Her closing thought was one of hope in the work that’s being done to create behaviour change. “I think we’re going to see an opportunity for progressive and purposeful brands to really lean into helping their consumer be the hero, take control of their lifestyle [and] feel amazing about it.”   

Closing thoughts

To end, Safia invited each of the three speakers who were present live during the webinar to share some final thoughts on what fashion communication needs to do to tackle the climate emergency.

Dvora: “Going forward, for creating new ways of being and thinking, we have to bring everyone along on an equal basis. The way forward has to be one of equality for all people.” 

Caryn: “My feeling is being able to talk about the importance of sustainability for our mental health. As we move forward into what are quite frightening visions, which are on our doorstep now, our young must be feeling really, really powerless and concerned.

“When we look at our politicians, there are something like 2% of politicians under 30 who are really properly thinking about the future and the needs of our young. The young are not represented.

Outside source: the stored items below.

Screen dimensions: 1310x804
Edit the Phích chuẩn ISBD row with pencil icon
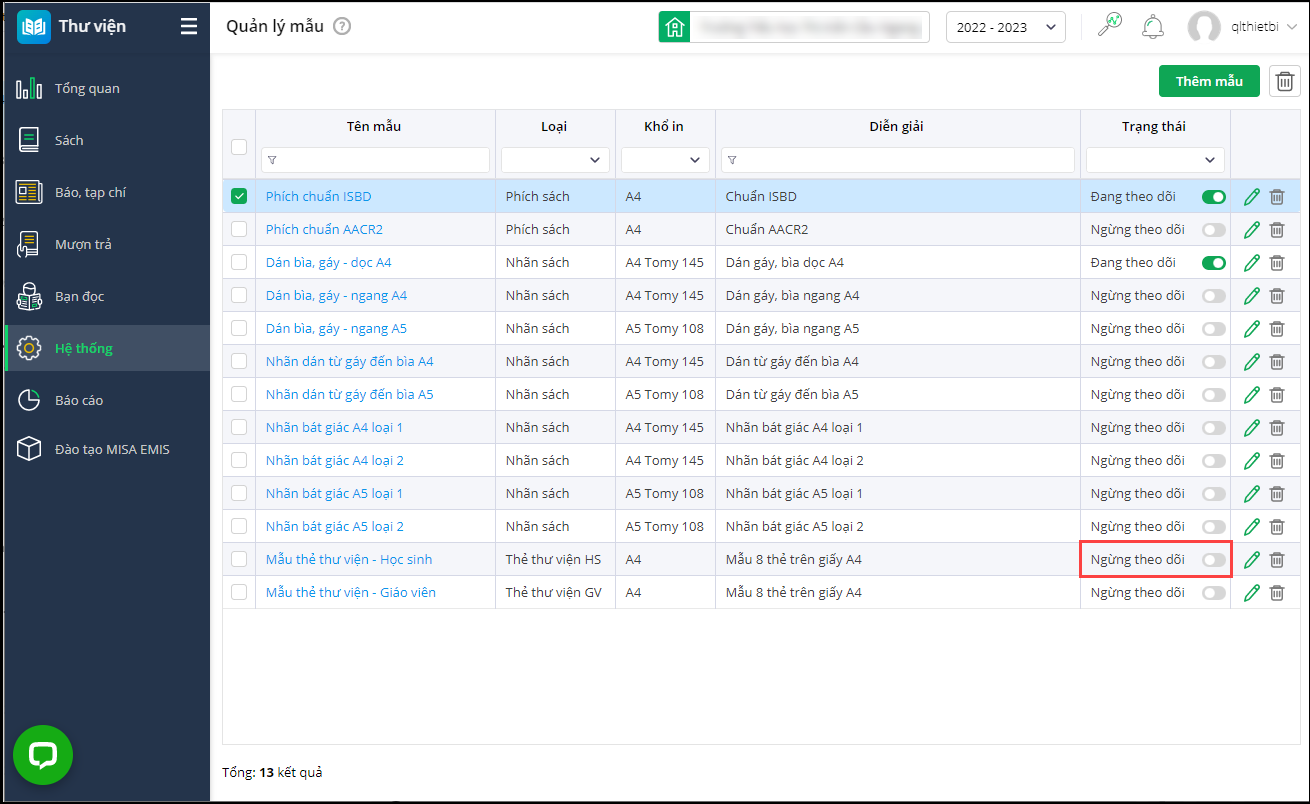(x=1251, y=197)
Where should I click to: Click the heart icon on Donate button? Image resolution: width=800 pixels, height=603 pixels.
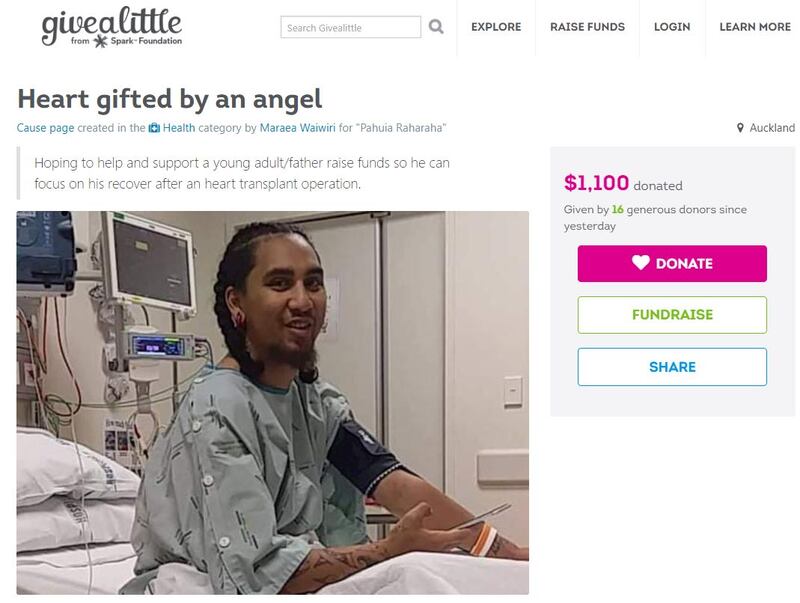pos(641,263)
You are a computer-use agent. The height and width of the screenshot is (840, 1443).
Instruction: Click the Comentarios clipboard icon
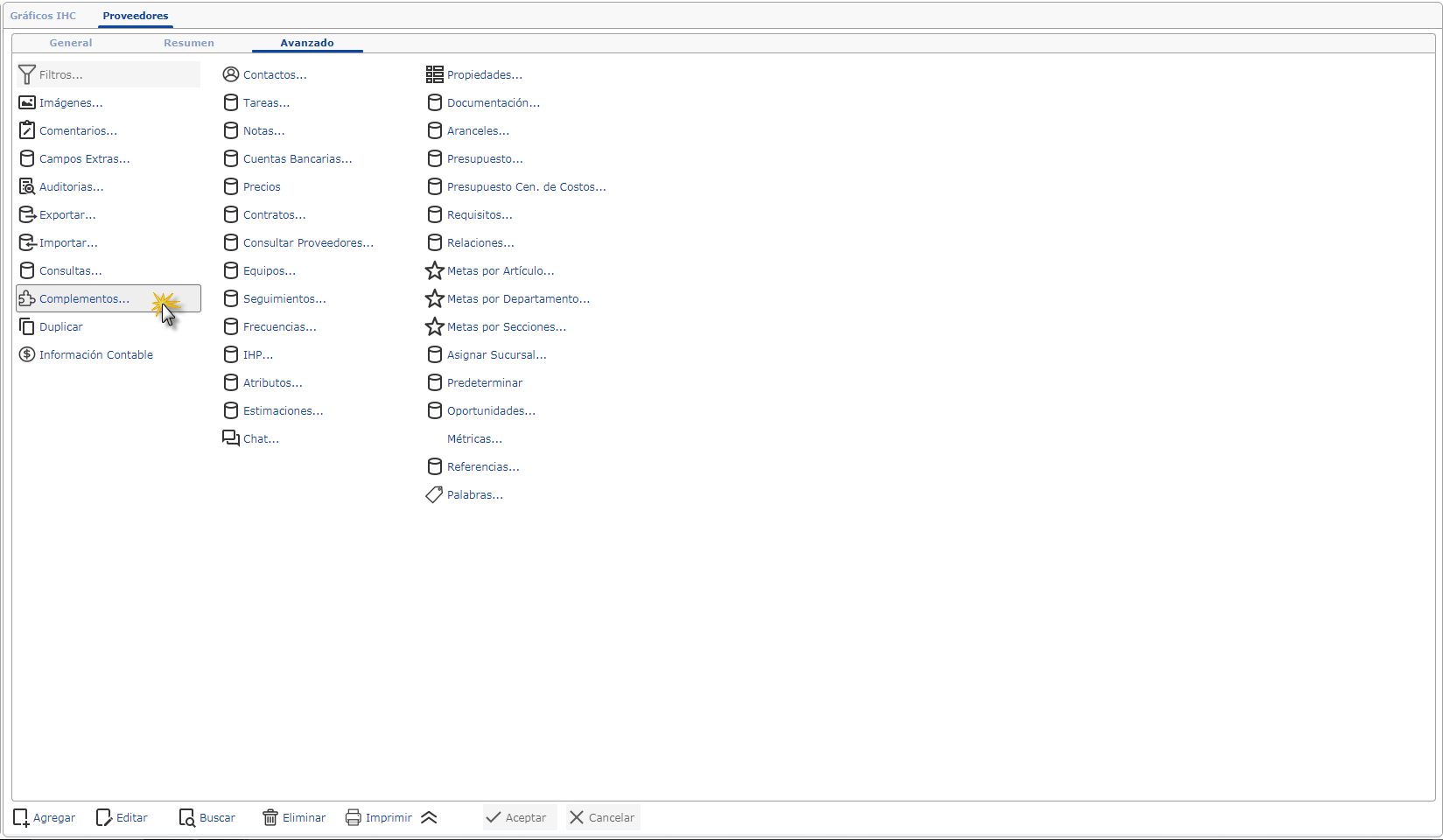tap(27, 130)
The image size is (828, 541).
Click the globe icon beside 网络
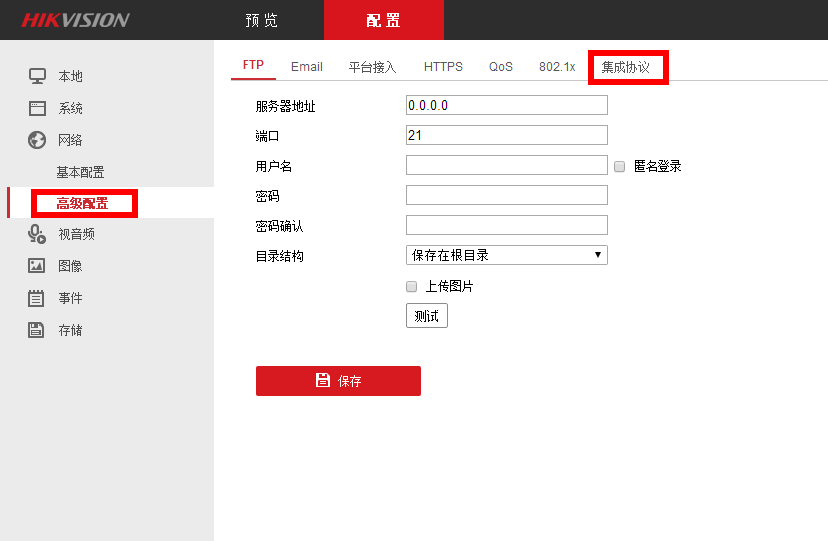(37, 140)
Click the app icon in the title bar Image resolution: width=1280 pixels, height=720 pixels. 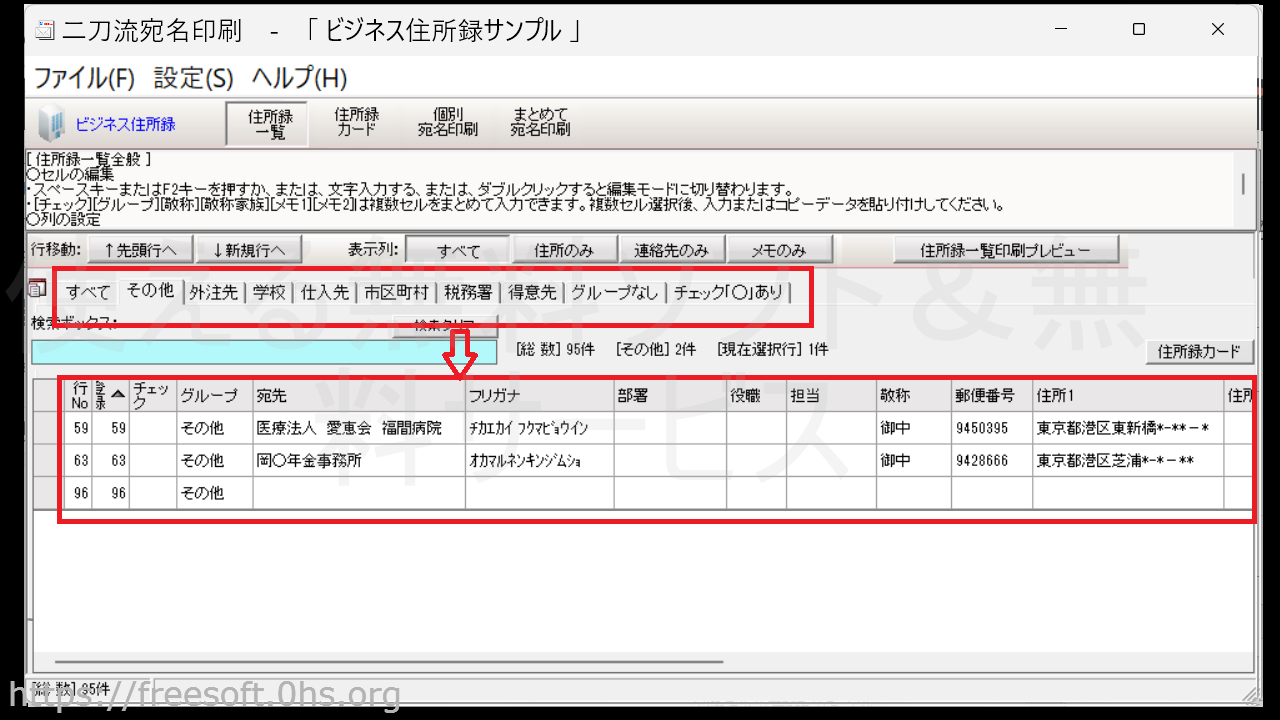(45, 30)
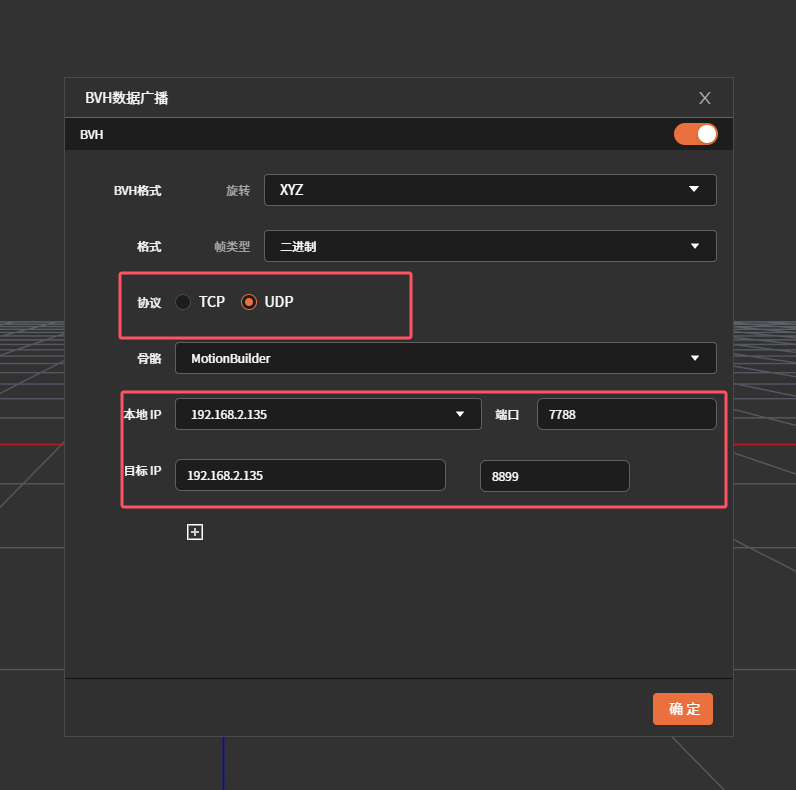Image resolution: width=796 pixels, height=790 pixels.
Task: Select the UDP protocol radio button
Action: pos(249,302)
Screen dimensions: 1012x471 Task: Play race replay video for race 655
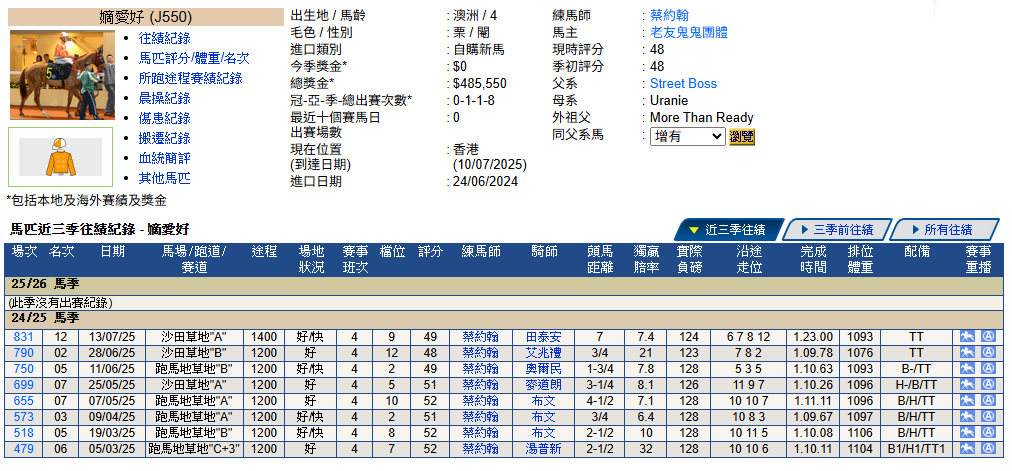[x=967, y=401]
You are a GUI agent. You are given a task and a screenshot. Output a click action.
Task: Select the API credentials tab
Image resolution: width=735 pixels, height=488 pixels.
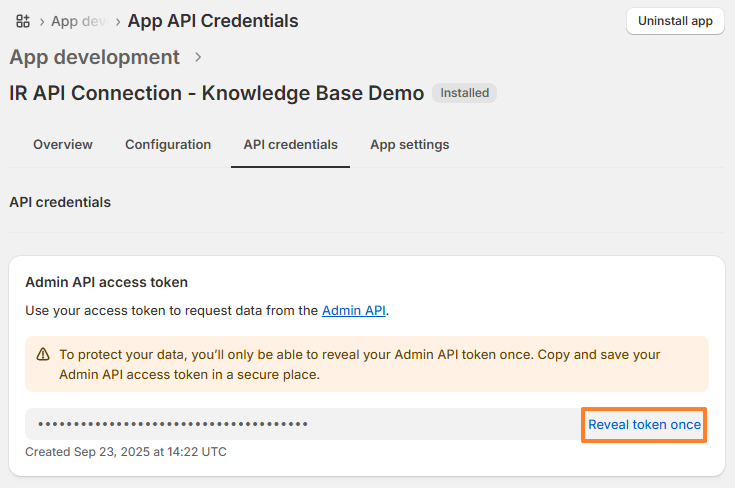pyautogui.click(x=290, y=145)
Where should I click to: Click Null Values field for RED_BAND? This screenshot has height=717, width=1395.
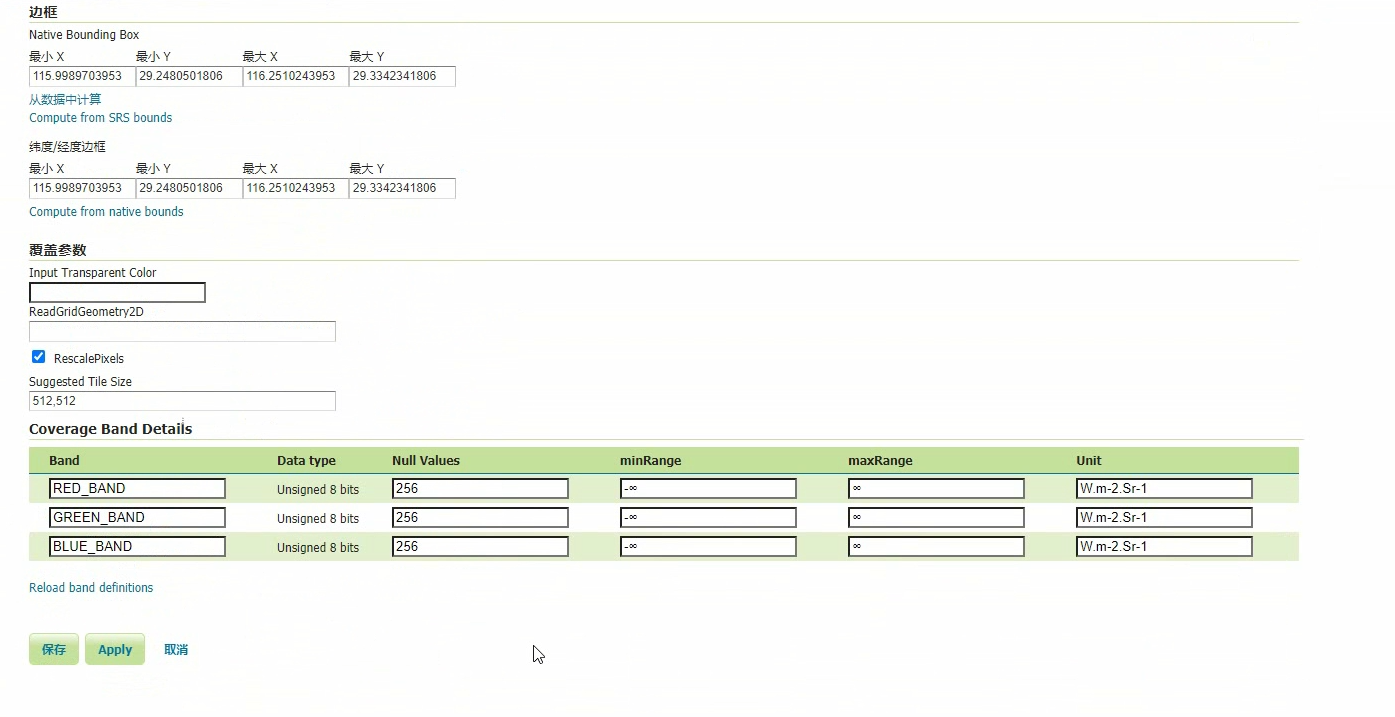(x=480, y=489)
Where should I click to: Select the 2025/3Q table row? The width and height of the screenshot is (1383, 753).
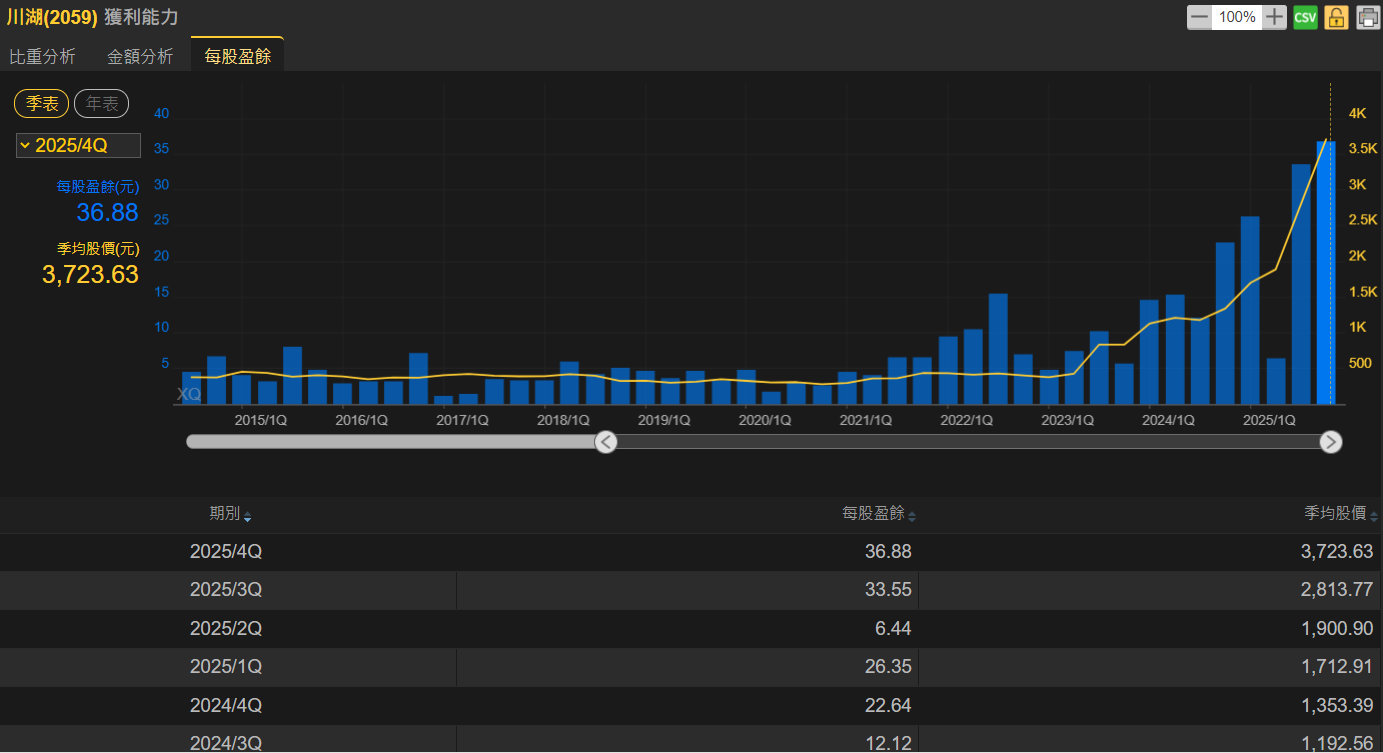point(691,590)
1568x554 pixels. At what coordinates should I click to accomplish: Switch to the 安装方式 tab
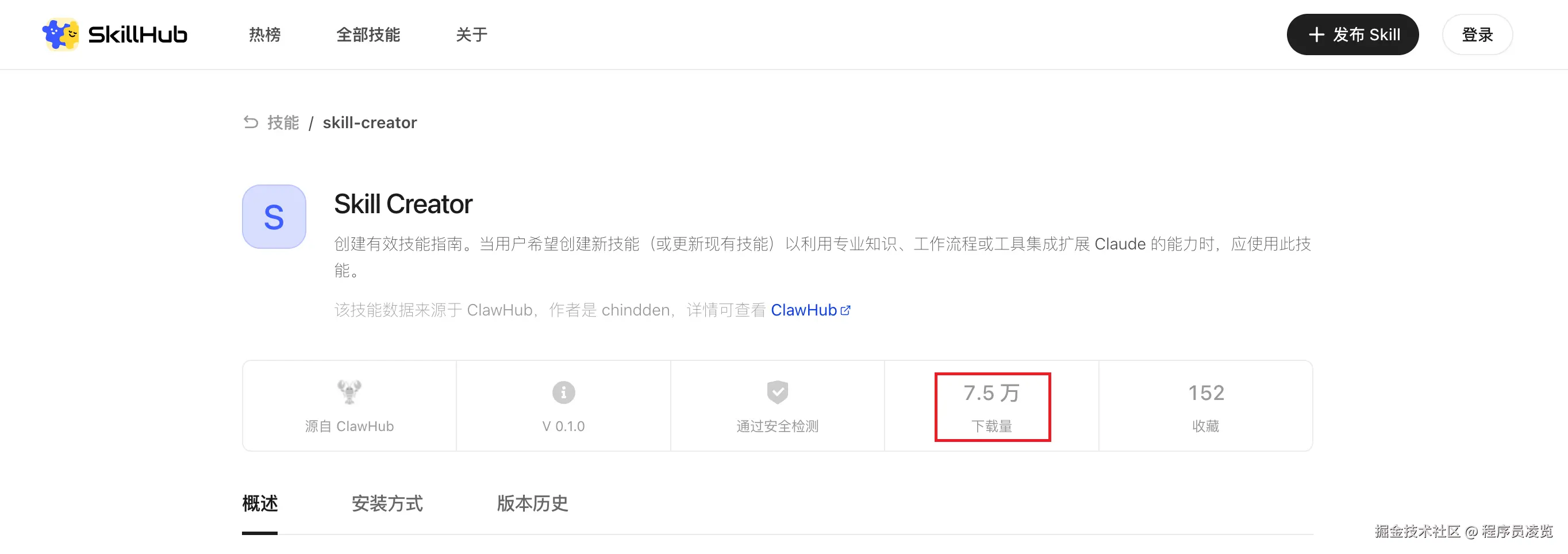point(387,504)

“We’ve got to recognise that experience is not the only metric for leadership and that so many of our leaders are embroiled in sorting out their last comfortable 10-15 years on the planet and they’re not interested in what happens beyond that. We have a global leadership full of incompetent, macho-swaggering leaders concerned with their own self-regard and they’re not collaborative, they’re not thinking about the future. The ageism that we have in dominant culture is that young people’s views don’t matter. Which isn’t what we’re saying here.”  

Lucy: “To build on that, it’s quite distasteful that, certainly in the comms industry, it is the establishment still running it and a very kicking-and-screaming, recent recognition on the idea that comms needs to take accountability for its emissions from influence rather than just its footprint. Advertising agencies have been working very hard to note their carbon footprint while radically ignoring what they do for their clients which is where the true impact lies.

“We need more honesty and more transparency; I know it’s something that’s been thumbed for a while but we really do.

“This fatalism that we’re seeing among the young, the belief that it’s too late. That goes across all ages but particularly, and unsurprisingly the young, is in my view a bigger issue than even climate change. Because we can solve climate change, it’s a question of mitigation, adaption, but solving that feeling of a lack of agency, fatalism, ‘it’s too late’, is the biggest problem on our hands.”